Produk UMKM di Tidore Bakal Dimediasi Masuk Indomaret
UMKM Minta Waktu Dua Bulan Lakukan Mediasi
TIDORE (kalesang) – Dinas Perindagkop dan UKM Kota Tidore Kepulauan butuh waktu selama dua bulan kedepan untuk mengakomodir produk UMKM di Tidore ke ritel Indomaret.
Pasalnya, walapaun hingga kini sudah ada enam ritel Indomaret yang telah beroperasi di Kota Tidore Kepulauan, lima unit di daratan Oba dan satu unit pulau Tidore, tetapi belum ada satupun produk UMKM di Kota Tidore yang menembus ritel modern tersebut.
Menanggapi hal ini, Kepala Dinas Perindagkop dan UKM Kota Tidore, Saiful Bahri Latif ketika diwawancarai kalesang mengatakan biarkan pihaknya bekerja dalam dua bulan kedepan untuk menyelesaikan persoalan tersebut.

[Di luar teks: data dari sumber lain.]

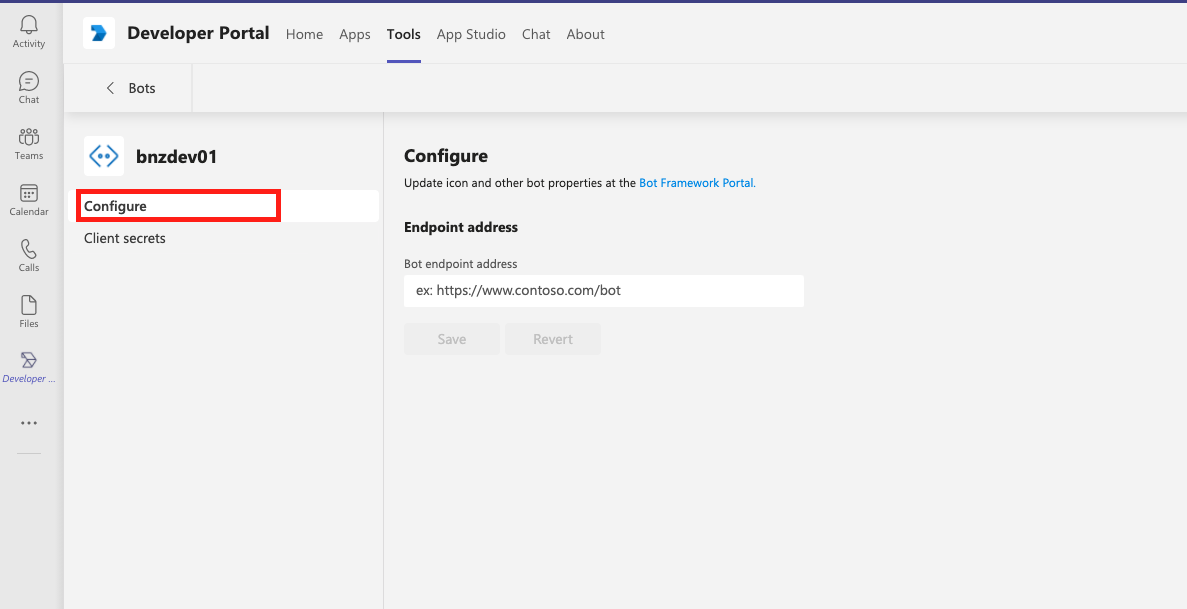This screenshot has height=609, width=1187.
Task: Switch to the Home tab
Action: pos(304,34)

“Jadi ini tugas kami di dinas teknis, berikan kita waktu selama dua bulan kedepan untuk mlakukan mediasi.” Ujar Saiful, Rabu (22/2/2023).
Kata dia, pihaknya saat ini telah mengantongi sekitar 10 jenis UMKM di Kota Tidore yang telah memiliki Perizinan Industri Rumah Tangga (PIRT).
Dia bilang, berdasarkan hasil pembicaraan dengan pihak Indomaret, PIRT merupakan persyaratan pokok setiap produk lokal terutama produk yang berjenis pangan untuk bisa masuk di space yang disediakan Indomaret.
“Indomaret sudah memberikan ruang, tinggal bagaimana produk UMKM kita mau apa tidak. Dan tentu harus memenuhi beberapa persyaratan terutama di produk pangan harus ada PIRT dari dinas kesehatan.” Jelasnya.
Selain itu, lanjut dia terdapat persyaratan khusus lain seperti UMKM yang konsisten dan berkesinambugan dan berkelanjutan memenuhi permintaan pasar.